In 2009, Dibble signed a three-year contract to replace Don Sutton as the color voice of the Washington Nationals on MASN. While broadcasting a game in August 2010, Dibble drew negative attention for focusing on a group of female spectators in the Nationals crowd and questioning their focus on the game. He later apologized for the comments. Later in the month, Dibble criticized Nationals rookie pitcher Stephen Strasburg for missing a start due to an injury: "Suck it up, kid.
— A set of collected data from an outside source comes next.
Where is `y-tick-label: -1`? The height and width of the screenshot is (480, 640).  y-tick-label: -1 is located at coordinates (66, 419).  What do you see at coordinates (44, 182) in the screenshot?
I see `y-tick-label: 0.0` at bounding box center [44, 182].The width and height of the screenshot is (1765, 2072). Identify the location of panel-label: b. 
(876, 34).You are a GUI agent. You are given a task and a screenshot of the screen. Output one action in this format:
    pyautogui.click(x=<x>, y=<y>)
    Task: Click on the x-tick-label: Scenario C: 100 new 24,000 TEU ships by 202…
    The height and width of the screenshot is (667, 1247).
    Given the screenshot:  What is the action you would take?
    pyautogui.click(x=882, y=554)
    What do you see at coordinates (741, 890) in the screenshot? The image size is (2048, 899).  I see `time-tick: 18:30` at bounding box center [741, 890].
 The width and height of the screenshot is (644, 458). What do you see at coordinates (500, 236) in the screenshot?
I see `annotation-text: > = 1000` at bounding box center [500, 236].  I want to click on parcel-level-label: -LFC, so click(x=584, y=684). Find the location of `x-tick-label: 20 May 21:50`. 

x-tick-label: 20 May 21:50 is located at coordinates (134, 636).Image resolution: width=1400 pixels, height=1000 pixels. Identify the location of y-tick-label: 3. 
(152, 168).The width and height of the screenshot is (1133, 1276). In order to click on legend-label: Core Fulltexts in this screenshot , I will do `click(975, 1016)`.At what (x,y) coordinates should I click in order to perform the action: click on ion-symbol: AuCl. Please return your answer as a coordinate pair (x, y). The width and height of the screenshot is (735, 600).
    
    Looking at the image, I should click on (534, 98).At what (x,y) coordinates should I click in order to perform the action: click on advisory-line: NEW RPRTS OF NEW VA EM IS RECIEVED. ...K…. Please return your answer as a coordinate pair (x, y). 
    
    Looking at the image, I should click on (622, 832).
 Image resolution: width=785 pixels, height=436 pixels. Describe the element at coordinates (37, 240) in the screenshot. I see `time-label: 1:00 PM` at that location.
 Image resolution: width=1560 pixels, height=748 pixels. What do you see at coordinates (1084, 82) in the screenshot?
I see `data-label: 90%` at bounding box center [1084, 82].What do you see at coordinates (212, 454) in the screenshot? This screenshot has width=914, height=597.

This is your profession. You chose to be a baseball player. You can't have the cavalry come in and save your butt every time you feel a little stiff shoulder, sore elbow." It was revealed shortly afterward that Strasburg had torn an elbow ligament and required Tommy John surgery. Dibble took a few days off from MASN after making the comments. On September 1, 2010, MASN announced that Dibble would no longer be calling Nationals games. After losing his job with the Nationals, Dibble apologized for the Strasburg comments on his radio show. In April 2011, Dibble said in an interview on FoxSports.com that the reason for his dismissal was because of an email Strasburg's father sent to the Lerner Family, the owners of the Nationals. Dibble also continued to express his belief that Strasburg should have pitched through his pain. Strasburg denied the claim about his father's e-mail, and Nationals president Stan Kasten called Dibble's account "fictional" and "sad".

By October 31, 2011, Dibble became a member of Mike North's talk radio show.

Dibble had a brief stint as the varsity baseball head coach at Calabasas High School in Calabasas, California. He was fired from his head coaching job on March 27, 2013, only ten games into the season. By December 18, 2013, he, along with Amy Van Dyken, were replaced on Fox Sports Radio's Fox Sports Tonight. Dibble also called games for the Los Angeles Angels for Compass Media.

On March 27, 2014, Dibble became the host of the 3–7 pm (Eastern) sports talk show on WUCS 97.9 FM and WAVZ 1300 AM in the ESPN stations in Hartford and New Haven, Connecticut respectively. He joined interim host Paul Nanos, who filled in when Mike Bower's contract was not renewed. Until the end of October, the show was billed as The Rob Dibble Show with Paul Nanos. In October, the show was renamed The Rob Dibble Show.

In 2024, Dibble signed a five-year extension with Fox Sports to continue hosting his radio show in Connecticut.